Stored data:
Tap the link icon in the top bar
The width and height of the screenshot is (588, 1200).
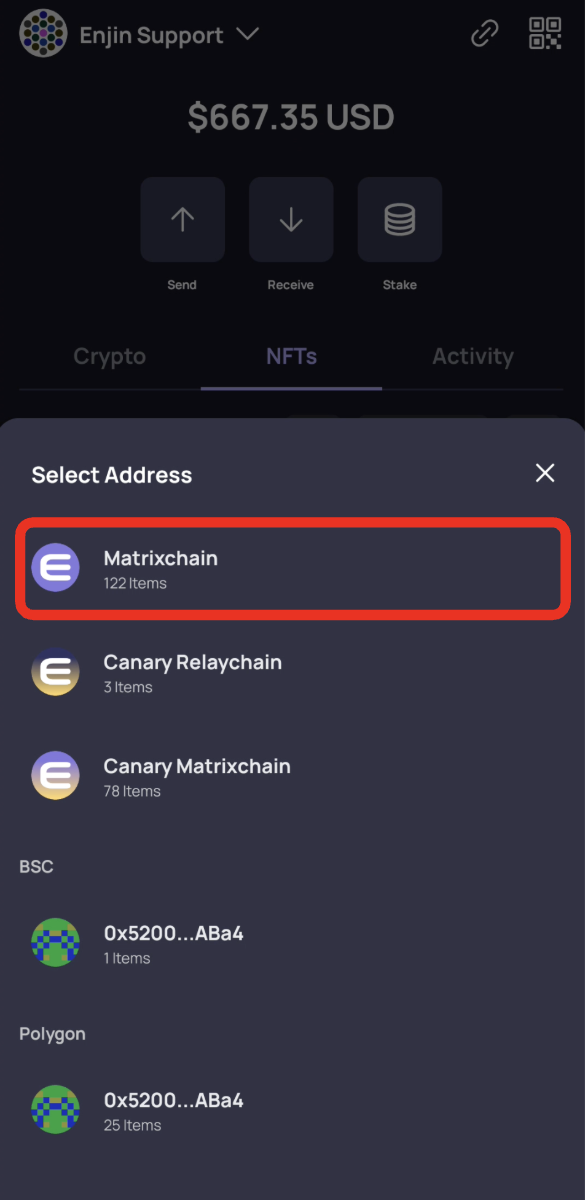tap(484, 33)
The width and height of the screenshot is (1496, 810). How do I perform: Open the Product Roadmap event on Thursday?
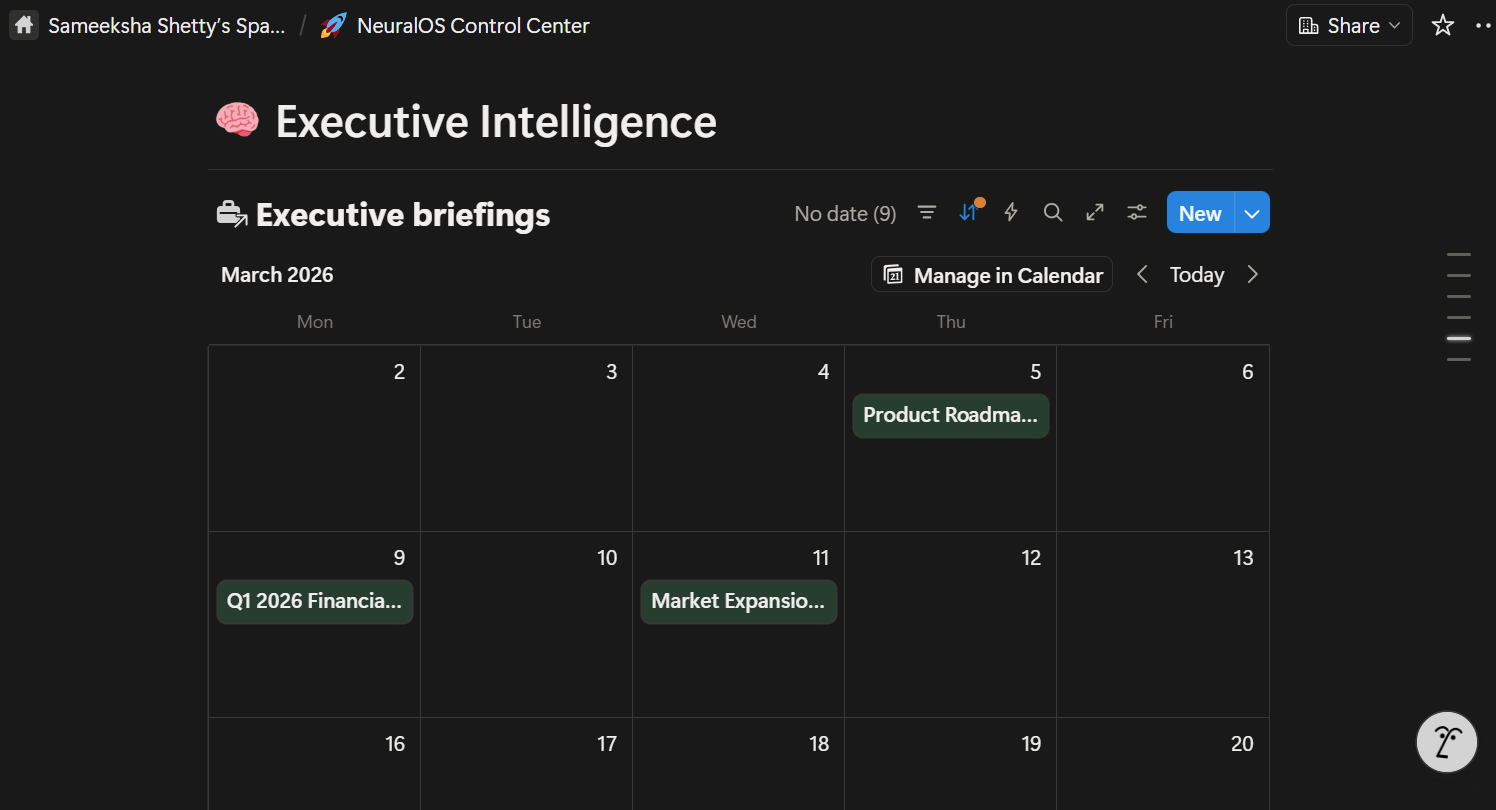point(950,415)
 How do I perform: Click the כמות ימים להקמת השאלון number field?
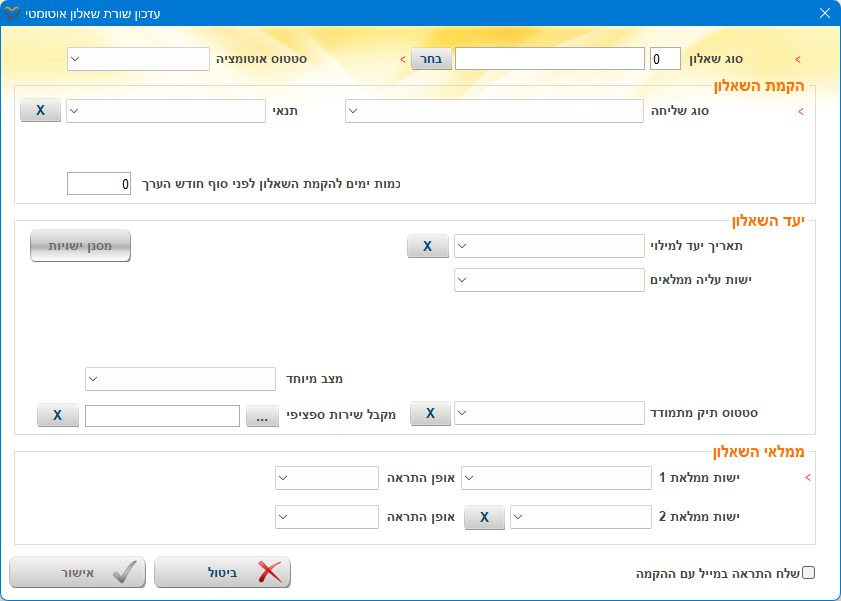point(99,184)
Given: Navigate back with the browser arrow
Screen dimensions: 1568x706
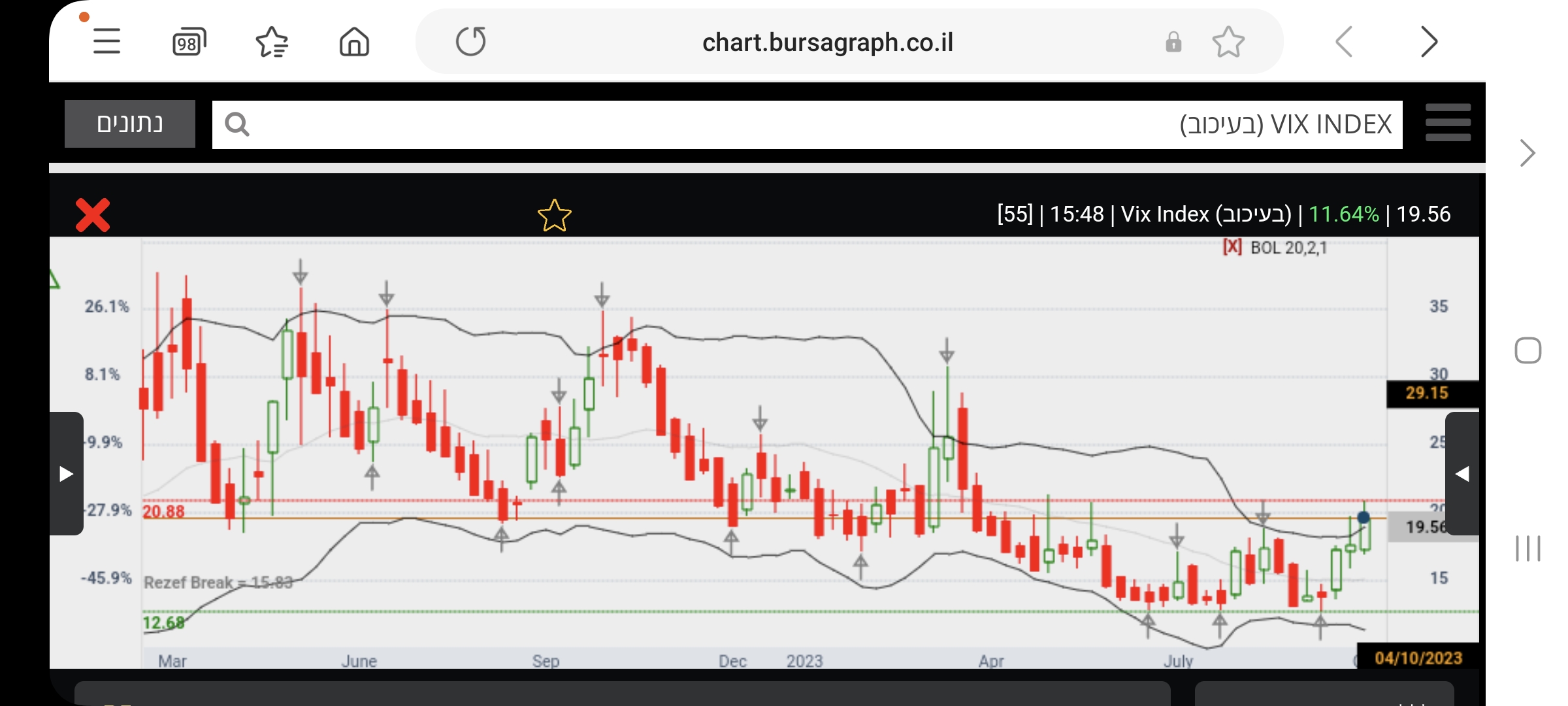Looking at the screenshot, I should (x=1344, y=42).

--

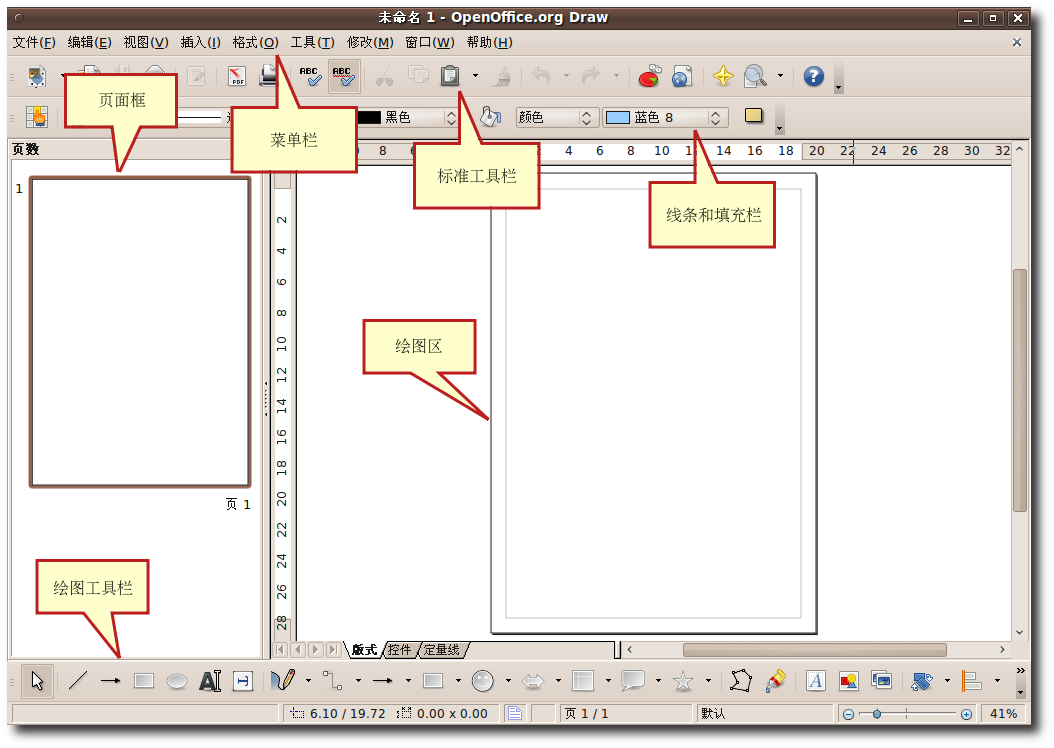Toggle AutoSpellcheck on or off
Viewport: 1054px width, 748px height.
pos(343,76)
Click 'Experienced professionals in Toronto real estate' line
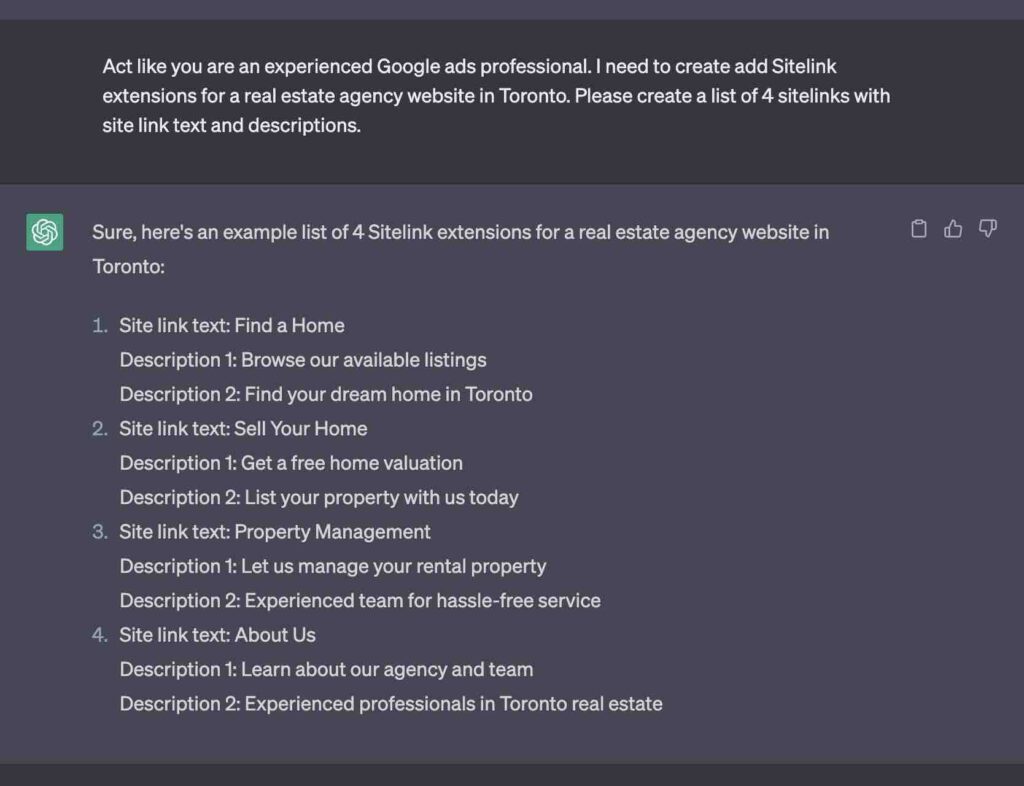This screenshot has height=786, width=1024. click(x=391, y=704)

--

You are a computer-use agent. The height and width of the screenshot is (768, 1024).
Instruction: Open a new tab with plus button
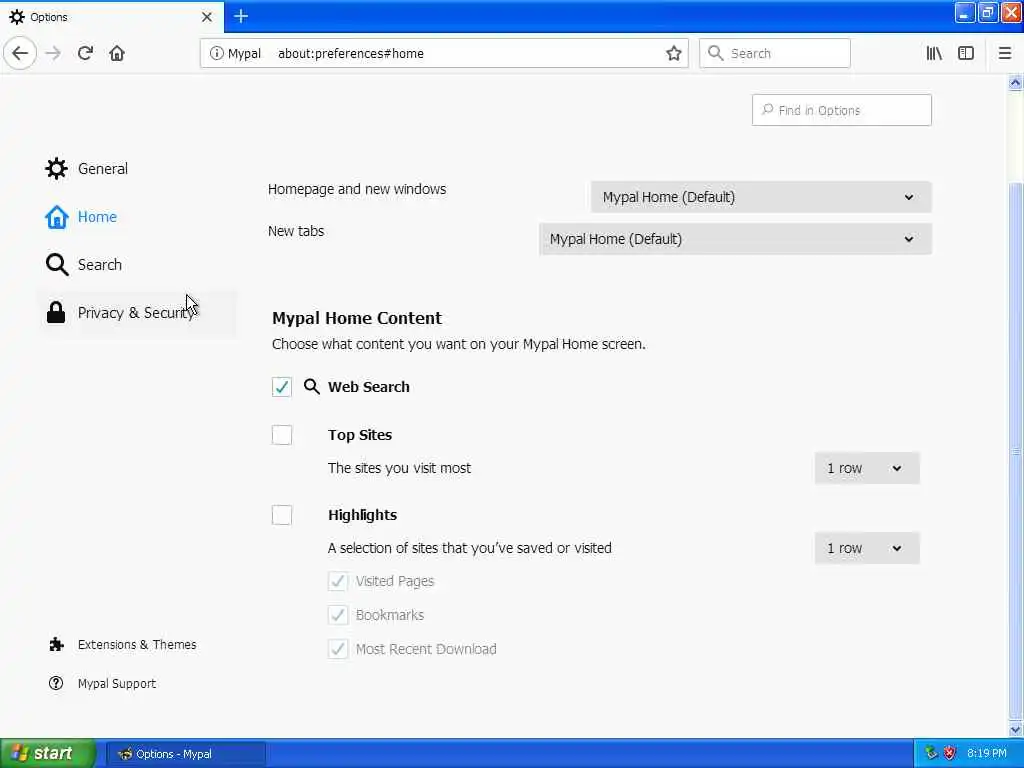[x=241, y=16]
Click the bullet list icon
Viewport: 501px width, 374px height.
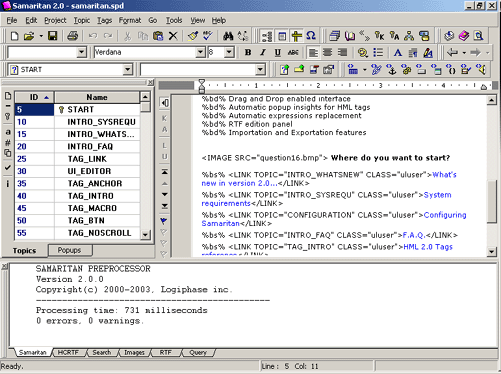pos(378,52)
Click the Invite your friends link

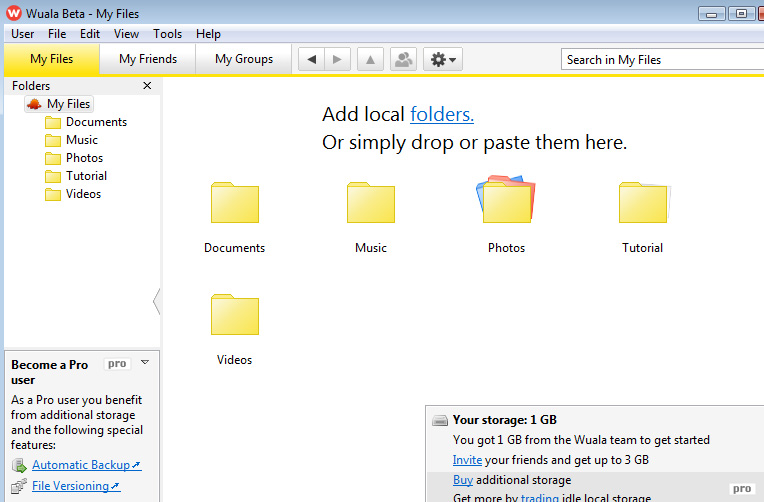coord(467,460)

- **Short task**:
Rename "top bar" to "toolbar" in the part of the listing that opens with the line containing "Tap the link icon in the top bar" and closes with the line containing "Looking at the", changing nothing else. Return only those lines, leaving the pictures out.

- **The output**:
Tap the link icon in the toolbar
The width and height of the screenshot is (588, 1200).
tap(484, 33)
The width and height of the screenshot is (1496, 810). How do I perform: Open the Product Roadmap event on Thursday?
point(950,415)
 How do I perform: Click the כמות ימים להקמת השאלון number field?
point(99,184)
Given: Navigate back with the browser arrow
Screen dimensions: 1568x706
Looking at the screenshot, I should (x=1344, y=42).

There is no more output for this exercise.